(Stored items)
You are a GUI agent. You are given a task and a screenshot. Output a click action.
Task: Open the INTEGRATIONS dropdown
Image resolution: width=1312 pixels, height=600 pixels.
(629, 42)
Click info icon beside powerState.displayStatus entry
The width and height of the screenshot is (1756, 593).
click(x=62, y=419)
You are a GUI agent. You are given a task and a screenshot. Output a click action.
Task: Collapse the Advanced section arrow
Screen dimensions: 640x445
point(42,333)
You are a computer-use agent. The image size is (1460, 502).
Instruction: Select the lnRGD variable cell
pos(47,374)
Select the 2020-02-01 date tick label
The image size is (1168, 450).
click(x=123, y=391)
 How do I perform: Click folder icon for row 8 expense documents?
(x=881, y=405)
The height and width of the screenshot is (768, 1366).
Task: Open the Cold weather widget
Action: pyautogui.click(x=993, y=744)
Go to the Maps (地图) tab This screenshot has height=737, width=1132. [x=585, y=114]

### [WORK TO BE COMPLETED]
How many lines in the records above contain the string "Select"? Treat uppercase and lowercase as different, and reply with the number alone.

### [THE COMPLETED TASK]
2